The most common bases for lawsuits under California wrongful termination laws are:
1. Exceptions to “at-will” employment in California wrongful termination law
Most employment relationships in California are “at will”–which means an employee can be dismissed at any time, for any reason.
But California labor law has carved out a number of exceptions to the general rule of at-will employment. These include:
- An “implied contract” not to terminate employment without good cause;
- A breach by the employer of an implied covenant of good faith and fair dealing;
- Wrongful termination in violation of public policy (for example, terminating an employee because s/he refused to help an employer violate the law, or performed a legal duty); and
For most fired employees, the most helpful of these exceptions to at-will employment are the implied contract and public policy theories of wrongful discharge.
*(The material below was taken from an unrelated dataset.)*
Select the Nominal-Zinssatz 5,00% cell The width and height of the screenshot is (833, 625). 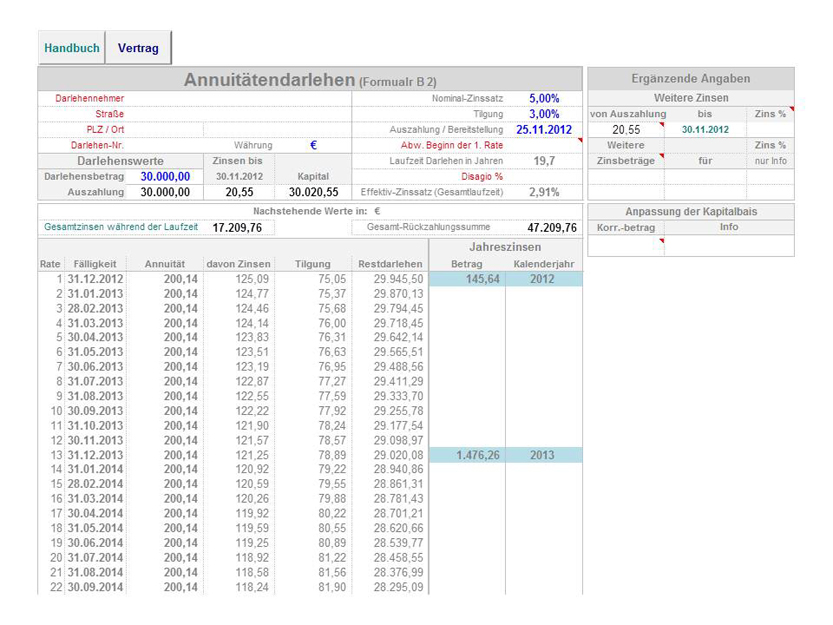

An “implied contract” is an agreement that is understood by both parties, even if they have not signed a written document memorializing this.
An employer may create an implied contract not to terminate an employee without good cause by issuing an employee handbook listing specific reasons why employees may be fired, and/or by telling an employee in person that his/her job is safe as long as s/he doesn’t do certain things.
Wrongful termination in violation of public policy typically happens when an employee is fired for refusing to cooperate with an employer in committing acts that are against the law or considered socially undesirable.
For example, if an employee is fired for refusing to help an employer violate criminal fraud laws, s/he will have a valid case for public policy wrongful termination.
2. Whistleblower protection and California wrongful termination lawsuits
One common form of wrongful termination in violation of public policy is so-called “whistleblower” retaliation. Whistleblower termination occurs when an employer fires an employee for reporting a potential violation of law by the employer to a government or law enforcement agency.
California’s main whistleblower protection law is Labor Code 1102.5 LC. This law provides that employers may not retaliate against (including by wrongfully firing) any employee who reports a suspected violation of law by the employer to a government or law enforcement agency, or to a supervisor or other employee who has the authority to investigate or correct the violation.
Other statutes provide more specific forms of whistleblower protection.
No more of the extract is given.